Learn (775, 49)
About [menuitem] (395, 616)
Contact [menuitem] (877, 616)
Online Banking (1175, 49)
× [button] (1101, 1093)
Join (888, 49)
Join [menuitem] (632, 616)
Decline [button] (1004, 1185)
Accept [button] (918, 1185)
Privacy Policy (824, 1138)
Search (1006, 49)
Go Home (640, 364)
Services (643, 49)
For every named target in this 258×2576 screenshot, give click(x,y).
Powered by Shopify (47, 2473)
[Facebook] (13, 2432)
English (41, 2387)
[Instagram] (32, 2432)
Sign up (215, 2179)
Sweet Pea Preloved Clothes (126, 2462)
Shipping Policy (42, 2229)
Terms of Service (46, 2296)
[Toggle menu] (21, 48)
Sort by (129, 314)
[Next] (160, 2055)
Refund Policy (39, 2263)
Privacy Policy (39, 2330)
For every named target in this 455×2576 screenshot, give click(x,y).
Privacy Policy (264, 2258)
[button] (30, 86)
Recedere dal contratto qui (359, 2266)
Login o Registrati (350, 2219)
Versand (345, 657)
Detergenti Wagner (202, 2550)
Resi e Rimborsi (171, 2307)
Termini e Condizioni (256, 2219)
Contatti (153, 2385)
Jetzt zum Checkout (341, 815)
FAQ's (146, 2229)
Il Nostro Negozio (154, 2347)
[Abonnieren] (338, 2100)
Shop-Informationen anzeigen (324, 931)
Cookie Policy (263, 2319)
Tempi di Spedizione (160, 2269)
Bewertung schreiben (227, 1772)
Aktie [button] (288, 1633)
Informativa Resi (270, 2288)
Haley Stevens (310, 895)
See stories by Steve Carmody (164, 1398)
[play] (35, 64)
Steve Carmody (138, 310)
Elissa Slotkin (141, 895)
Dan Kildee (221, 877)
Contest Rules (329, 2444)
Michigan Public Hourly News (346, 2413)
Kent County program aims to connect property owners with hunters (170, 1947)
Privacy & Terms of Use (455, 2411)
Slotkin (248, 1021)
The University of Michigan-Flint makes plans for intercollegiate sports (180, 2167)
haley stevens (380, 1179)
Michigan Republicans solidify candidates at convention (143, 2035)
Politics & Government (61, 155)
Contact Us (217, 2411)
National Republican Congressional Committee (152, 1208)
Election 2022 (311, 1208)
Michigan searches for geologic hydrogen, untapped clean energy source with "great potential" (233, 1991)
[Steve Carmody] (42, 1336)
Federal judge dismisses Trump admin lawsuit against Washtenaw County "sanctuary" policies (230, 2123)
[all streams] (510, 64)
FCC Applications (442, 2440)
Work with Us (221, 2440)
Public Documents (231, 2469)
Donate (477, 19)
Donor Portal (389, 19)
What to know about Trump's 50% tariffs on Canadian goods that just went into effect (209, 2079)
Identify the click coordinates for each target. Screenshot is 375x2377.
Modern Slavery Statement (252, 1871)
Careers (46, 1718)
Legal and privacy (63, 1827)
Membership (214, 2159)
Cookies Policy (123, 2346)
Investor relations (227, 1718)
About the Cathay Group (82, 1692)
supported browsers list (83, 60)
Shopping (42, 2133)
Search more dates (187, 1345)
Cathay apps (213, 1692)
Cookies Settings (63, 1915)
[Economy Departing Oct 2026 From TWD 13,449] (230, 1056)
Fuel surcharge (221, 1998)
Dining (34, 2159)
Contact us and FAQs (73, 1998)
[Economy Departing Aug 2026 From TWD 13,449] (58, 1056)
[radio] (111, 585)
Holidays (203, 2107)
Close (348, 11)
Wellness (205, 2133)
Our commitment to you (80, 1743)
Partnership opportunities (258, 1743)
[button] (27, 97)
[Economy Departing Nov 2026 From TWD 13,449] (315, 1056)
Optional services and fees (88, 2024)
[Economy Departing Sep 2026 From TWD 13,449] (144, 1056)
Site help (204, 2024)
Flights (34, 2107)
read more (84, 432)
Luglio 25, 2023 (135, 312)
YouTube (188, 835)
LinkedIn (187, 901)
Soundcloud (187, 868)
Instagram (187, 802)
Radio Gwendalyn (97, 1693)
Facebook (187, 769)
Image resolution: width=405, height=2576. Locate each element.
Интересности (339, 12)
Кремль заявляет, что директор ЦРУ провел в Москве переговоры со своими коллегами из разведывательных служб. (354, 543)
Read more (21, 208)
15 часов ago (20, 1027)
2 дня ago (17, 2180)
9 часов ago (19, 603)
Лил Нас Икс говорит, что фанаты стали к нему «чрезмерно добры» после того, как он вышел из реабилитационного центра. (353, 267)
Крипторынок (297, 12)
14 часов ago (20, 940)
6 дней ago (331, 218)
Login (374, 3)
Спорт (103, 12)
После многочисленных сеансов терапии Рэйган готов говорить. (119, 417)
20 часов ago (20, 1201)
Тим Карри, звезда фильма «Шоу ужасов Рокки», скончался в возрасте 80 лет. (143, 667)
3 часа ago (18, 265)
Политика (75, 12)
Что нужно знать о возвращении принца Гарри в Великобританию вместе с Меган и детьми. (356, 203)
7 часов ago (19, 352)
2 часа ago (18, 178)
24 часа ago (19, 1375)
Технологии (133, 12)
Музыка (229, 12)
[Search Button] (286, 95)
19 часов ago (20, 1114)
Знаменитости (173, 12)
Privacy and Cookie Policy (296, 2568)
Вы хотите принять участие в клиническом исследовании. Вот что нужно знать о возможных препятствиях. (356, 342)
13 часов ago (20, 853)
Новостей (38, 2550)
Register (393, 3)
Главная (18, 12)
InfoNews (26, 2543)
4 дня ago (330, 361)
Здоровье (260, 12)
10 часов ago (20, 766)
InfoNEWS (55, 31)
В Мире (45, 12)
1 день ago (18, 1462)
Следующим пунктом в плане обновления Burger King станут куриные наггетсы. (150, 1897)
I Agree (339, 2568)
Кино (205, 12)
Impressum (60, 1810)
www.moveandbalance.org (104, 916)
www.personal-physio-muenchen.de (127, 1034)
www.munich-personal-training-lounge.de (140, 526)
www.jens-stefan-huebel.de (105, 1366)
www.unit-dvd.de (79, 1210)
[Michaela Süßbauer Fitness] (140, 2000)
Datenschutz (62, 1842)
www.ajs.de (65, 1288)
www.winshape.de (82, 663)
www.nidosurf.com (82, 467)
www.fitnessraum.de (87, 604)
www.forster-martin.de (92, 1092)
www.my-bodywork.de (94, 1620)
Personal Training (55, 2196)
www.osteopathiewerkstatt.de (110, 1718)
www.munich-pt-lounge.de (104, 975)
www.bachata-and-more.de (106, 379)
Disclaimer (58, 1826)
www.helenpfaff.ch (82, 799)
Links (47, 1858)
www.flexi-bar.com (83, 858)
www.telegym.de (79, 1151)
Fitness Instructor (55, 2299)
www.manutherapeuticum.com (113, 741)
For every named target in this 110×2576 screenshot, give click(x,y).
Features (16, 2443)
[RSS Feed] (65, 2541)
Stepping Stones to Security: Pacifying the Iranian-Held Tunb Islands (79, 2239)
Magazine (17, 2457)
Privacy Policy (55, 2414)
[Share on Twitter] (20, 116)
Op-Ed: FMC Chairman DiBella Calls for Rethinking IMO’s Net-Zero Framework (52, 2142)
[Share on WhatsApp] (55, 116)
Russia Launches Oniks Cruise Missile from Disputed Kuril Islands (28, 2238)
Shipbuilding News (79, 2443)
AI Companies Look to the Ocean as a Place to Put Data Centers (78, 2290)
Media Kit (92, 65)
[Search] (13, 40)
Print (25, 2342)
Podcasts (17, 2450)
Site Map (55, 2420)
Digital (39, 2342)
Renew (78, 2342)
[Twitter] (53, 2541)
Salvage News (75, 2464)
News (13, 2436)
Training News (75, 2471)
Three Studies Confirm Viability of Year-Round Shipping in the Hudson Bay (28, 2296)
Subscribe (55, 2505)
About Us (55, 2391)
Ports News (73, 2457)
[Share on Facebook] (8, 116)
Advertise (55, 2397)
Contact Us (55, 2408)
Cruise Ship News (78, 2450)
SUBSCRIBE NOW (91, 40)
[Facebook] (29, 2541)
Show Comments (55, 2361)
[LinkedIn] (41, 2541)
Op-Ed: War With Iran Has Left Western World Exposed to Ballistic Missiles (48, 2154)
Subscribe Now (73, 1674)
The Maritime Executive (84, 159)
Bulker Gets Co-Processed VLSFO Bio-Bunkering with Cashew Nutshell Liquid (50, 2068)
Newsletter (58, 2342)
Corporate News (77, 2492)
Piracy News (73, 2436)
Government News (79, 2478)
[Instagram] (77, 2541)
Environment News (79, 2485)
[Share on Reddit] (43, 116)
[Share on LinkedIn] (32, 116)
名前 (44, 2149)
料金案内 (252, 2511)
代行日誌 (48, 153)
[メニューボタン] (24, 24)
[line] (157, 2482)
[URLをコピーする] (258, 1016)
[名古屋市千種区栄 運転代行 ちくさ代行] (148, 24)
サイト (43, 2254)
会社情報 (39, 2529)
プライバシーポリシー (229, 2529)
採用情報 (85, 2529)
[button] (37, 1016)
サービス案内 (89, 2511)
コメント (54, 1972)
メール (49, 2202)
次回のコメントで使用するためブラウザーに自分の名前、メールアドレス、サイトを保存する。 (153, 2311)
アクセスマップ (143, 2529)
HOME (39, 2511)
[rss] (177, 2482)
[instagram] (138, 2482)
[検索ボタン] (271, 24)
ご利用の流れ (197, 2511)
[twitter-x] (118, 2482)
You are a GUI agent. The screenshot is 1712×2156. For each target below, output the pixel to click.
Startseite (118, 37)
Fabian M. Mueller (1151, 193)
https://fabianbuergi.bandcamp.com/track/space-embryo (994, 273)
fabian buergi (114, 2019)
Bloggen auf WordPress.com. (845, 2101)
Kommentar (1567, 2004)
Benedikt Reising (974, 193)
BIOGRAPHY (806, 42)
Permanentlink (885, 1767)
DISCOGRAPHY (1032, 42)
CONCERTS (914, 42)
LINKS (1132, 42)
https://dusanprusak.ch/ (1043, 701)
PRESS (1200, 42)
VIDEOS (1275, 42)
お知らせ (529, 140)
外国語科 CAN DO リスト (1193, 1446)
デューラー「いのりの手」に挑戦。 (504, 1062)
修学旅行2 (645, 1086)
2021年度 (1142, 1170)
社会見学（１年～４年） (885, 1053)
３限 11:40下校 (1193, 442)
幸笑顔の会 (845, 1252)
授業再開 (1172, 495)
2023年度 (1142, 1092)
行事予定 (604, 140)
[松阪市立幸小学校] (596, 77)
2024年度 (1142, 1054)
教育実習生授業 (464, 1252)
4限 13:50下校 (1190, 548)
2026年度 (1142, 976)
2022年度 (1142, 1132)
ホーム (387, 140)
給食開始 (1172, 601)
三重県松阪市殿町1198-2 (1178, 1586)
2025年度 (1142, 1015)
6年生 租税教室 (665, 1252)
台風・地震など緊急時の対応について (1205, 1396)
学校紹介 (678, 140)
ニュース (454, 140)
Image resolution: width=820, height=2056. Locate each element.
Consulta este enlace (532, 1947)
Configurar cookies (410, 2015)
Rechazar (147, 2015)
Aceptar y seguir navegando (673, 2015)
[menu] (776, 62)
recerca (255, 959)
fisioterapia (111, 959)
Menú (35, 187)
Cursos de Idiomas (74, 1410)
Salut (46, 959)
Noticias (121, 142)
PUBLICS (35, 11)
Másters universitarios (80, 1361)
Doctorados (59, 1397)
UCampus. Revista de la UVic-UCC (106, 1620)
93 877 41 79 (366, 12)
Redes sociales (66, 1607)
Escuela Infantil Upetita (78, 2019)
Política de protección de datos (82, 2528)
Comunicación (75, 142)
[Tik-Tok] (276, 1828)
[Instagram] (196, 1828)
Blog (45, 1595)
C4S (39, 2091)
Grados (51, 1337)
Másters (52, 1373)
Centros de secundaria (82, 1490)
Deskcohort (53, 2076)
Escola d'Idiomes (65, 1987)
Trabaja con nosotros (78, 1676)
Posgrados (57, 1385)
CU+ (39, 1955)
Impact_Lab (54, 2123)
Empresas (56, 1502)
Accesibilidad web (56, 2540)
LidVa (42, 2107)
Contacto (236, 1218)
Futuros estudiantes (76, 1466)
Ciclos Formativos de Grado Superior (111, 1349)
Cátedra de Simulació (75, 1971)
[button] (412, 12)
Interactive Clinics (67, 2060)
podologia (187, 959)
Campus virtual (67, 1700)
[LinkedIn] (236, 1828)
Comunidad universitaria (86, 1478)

* **WHAT THE EXERCISE ASKS**:
In the listing above, locate the line with "Michigan Public Hourly News (346, 2413)" and the line with "Cookies Settings (63, 1915)", then extract exactly those lines and every line between them, and nothing more.

* **SOLUTION**:
Michigan Public Hourly News (346, 2413)
Kent County program aims to connect property owners with hunters (170, 1947)
Privacy & Terms of Use (455, 2411)
Slotkin (248, 1021)
The University of Michigan-Flint makes plans for intercollegiate sports (180, 2167)
haley stevens (380, 1179)
Michigan Republicans solidify candidates at convention (143, 2035)
Politics & Government (61, 155)
Contact Us (217, 2411)
National Republican Congressional Committee (152, 1208)
Election 2022 (311, 1208)
Michigan searches for geologic hydrogen, untapped clean energy source with "great potential" (233, 1991)
[Steve Carmody] (42, 1336)
Federal judge dismisses Trump admin lawsuit against Washtenaw County "sanctuary" policies (230, 2123)
[all streams] (510, 64)
FCC Applications (442, 2440)
Work with Us (221, 2440)
Public Documents (231, 2469)
Donate (477, 19)
Donor Portal (389, 19)
What to know about Trump's 50% tariffs on Canadian goods that just went into effect (209, 2079)
Identify the click coordinates for each target. Screenshot is 375x2377.
Modern Slavery Statement (252, 1871)
Careers (46, 1718)
Legal and privacy (63, 1827)
Membership (214, 2159)
Cookies Policy (123, 2346)
Investor relations (227, 1718)
About the Cathay Group (82, 1692)
supported browsers list (83, 60)
Shopping (42, 2133)
Search more dates (187, 1345)
Cathay apps (213, 1692)
Cookies Settings (63, 1915)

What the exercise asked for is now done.